Top of MATERIAL SUPPLIED

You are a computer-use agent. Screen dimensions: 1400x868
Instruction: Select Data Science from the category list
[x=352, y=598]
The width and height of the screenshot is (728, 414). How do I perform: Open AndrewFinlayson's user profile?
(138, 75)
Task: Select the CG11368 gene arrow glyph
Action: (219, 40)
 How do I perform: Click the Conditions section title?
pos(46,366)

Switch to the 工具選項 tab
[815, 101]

Bottom of MATERIAL SUPPLIED
Top of MATERIAL SUPPLIED

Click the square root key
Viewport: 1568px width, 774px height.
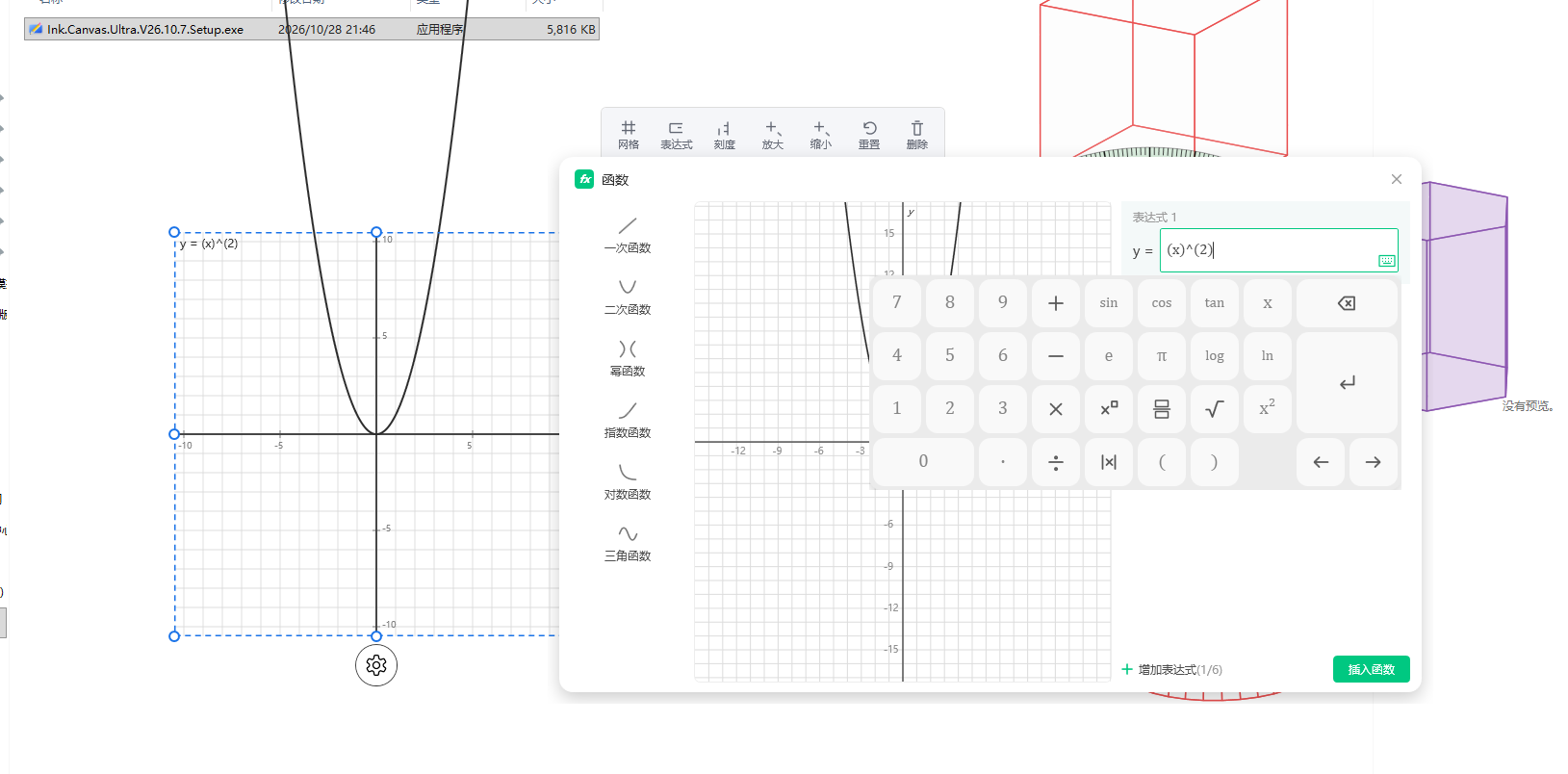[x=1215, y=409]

Bottom of MATERIAL SUPPLIED
Top of MATERIAL SUPPLIED

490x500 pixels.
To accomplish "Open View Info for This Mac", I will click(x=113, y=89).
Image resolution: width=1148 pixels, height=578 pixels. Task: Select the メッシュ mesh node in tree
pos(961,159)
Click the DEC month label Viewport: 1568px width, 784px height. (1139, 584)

Bottom of MATERIAL SUPPLIED

▶ PROBLEM DESCRIPTION:
Above are the records; copy exactly the lines from the line with "Image resolution: width=1148" through the line with "Click the DEC", both included.

▶ RESPONSE TO THIS EXERCISE:
Image resolution: width=1148 pixels, height=578 pixels. Task: Select the メッシュ mesh node in tree
pos(961,159)
Click the DEC month label Viewport: 1568px width, 784px height. (1139, 584)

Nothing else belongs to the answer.